Schwarz, ever the economist, thinks that the Justice Department has already invested so much in this thing, and that they are willing to operate on a sunk-cost fallacy until they eventually fail so long as everyone knows they tried. One lawyer I know shrugged his shoulders, said that the NCAA is a powerful organization, and that the law is all-too-willing to do their bidding as a rule, so why would this be any different? Another friend, a defense attorney who doesn’t care for prosecutors, thinks that this is a big-deal case that can net whoever works it heaps of attention, so of course they would go for it.

College sports media, for their part, have done a decidedly mixed job addressing all this. Some people—Jay Bilas, Dan Wetzel, others—choose to see the big picture and observe these payments, this shadow economy, as the product of a corrupt system that incentivizes it. Others, many others, have accepted the NCAA’s vision of things and implement it into their worldview. Dana O’Neil over at The Athletic wrote a column suggesting that this lays bare the world of coaches not doing enough to recruit anymore, outsourcing the work to assistants entirely too much, which completely misses the point of all this: that when there’s an obscene amount of money collected at the top, getting hoarded and stored in giant-ass water towers, only given to people at the bottom in tiny little portions every three months, of course there will be little BBs getting shot at the tower, in service of creating leaks and squirts.

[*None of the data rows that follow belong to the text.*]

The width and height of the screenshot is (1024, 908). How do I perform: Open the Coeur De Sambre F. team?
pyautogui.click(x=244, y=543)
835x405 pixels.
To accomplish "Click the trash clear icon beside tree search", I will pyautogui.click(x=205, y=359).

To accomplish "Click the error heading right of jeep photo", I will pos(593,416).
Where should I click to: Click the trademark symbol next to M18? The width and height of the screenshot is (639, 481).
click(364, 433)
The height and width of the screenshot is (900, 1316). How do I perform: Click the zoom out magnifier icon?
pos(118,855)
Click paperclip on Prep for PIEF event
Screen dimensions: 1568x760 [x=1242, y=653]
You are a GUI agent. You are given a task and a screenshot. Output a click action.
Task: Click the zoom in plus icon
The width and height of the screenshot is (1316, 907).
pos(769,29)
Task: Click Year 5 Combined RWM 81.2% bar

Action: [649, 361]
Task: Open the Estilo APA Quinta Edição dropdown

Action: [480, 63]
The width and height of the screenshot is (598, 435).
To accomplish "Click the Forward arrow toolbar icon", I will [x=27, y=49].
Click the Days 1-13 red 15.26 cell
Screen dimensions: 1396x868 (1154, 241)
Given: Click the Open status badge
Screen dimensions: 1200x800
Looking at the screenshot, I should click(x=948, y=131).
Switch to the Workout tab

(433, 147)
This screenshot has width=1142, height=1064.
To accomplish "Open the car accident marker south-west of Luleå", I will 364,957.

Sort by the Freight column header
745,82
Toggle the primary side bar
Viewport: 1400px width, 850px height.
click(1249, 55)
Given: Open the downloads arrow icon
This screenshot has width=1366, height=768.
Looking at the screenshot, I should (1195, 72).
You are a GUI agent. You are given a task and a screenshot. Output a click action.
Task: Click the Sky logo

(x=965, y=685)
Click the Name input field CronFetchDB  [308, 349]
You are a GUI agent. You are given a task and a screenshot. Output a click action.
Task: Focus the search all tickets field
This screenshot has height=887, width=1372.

But the Justice Department spent three weeks trying to prove, on behalf of the NCAA, that this is not actually the case, everything is fine, and minor wire fraud in service of subverting a stupid economy is truly evil and people should go to jail for it. And then, when they lose or win, they will continue to argue it in appeals court for years after that until, eventually, some circuit or another decides they don’t care enough to hear about it. Oh, and the American people have been paying the salaries of the people trying to sell this wild untruth for years.